• Texte à étudier
►

Nous avons reçu deux appels à la solidarité après le passage, le 23 décembre dernier, du typhon Temblin/Vinta [1], puis un troisième alertant sur les conséquences des conflits armés [2]. Nous les avons soutenus puis, le 7 janvier, nous avons lancé notre propre appel international à la solidarité financière en prenant en compte l’ensemble des causes de l’état de crise humanitaire et toutes ses victimes [3]. Cette campagne prolonge celle que nous avions menée en 2017 en soutien aux familles ayant dû fuir dans l’urgence, en mai, la ville de Marawi du fait de la violence des combats entre l’armée et les groupes djihadistes.
Depuis décembre, nous avons transféré aux Philippines 10300 € dont 3300 via la coalition Mihands et 7000 € via l’association Tripod [4].
Mihands [5] et Tripod remercient les donatrices et donateurs. Dans cette première période, les fonds reçus ont largement contribué à développer les activités initiales sans lesquelles il est impossible d’intervenir efficacement : distributions de l’aide dans les zones les plus faciles d’accès, mais aussi réunions de coordination, enquêtes et collectes d’information, lobbying auprès des agences gouvernementales, campagnes de solidarité aux Philippines même (dons en nature ou en argent), etc. Progressivement, les activités passeront à une étape suivante, avec l’auto-organisation des communautés pour qu’elles soient à même de reprendre le contrôle de leur présent et de leur avenir, quand ce n’est pas déjà le cas.

◄

• Entrées fournies
►

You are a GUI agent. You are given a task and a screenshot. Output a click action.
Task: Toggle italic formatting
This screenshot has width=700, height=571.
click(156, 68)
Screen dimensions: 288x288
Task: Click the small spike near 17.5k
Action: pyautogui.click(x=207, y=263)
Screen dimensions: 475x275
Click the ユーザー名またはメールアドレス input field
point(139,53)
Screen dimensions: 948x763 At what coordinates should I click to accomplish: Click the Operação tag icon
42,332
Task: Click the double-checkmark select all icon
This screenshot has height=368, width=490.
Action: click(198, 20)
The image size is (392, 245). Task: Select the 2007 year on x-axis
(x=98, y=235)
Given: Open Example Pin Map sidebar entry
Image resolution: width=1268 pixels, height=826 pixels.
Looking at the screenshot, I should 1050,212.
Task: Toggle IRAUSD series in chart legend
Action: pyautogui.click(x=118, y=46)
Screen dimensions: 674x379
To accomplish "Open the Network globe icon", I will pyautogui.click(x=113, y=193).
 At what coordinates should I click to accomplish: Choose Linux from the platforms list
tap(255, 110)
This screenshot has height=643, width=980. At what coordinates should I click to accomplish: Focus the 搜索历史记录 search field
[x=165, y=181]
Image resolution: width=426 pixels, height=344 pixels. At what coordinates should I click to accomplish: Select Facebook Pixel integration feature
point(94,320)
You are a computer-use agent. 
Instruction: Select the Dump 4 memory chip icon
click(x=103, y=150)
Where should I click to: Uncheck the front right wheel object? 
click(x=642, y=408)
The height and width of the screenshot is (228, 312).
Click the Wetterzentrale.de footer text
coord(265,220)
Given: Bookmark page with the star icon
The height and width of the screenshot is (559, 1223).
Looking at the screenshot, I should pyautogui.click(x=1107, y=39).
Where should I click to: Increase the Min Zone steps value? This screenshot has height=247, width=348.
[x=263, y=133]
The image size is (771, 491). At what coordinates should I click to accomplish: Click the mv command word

◄

• Actions à mener
(A) D'après le texte sur l'appel à la solidarité pour les Philippines, quelle somme a été transférée via l'association Tripod ?
(B) Poursuivez le texte sur l'appel à la solidarité pour les Philippines à partir de sa dernière phrase.

• Réponses de l'activité
(A) 7000 € ont été transférés via l'association Tripod.

(B)
Les réseaux militants auxquels nous apportons notre soutien sont engagés dans l’aide humanitaire et la protection des victimes sur un vaste territoire au nord et au centre de Mindanao. Toutes leurs forces sont mobilisées pour faire face à un état de crise d’une ampleur exceptionnelle. Ils n’ont pas la disponibilité requise pour faire un bilan d’ensemble de la situation et de leur action. Nous avons cependant reçu un certain nombre d’informations que nous résumons ici.
Ils interviennent notamment dans les provinces Lanao (nord et sud), la péninsule de Zamboanga, Maguindano, Cotabao Nord, Sultan Kudarat.
La réponse au typhon Temblin/Vinta et les populations déplacées
Il est encore trop tôt pour évaluer les conséquences matérielles et humaines du typhon, car l’état des routes ne permet pas d’accéder à nombre de localités et les municipalités manquent d’engins adéquats pour les dégager (arbres…) et les réparer (crevasses…) - pour opérer dans l’arrière-pays, ces engins doivent être légers, de petite taille. Dans une même zone, les dégâts peuvent être très différents s’il y a eu, ou pas, un glissement de terrain. Les destructions concernent notamment les infrastructures, les terres agricoles et l’aquaculture, les habitations, les équipements et services (eau, électricité…), les biens, etc.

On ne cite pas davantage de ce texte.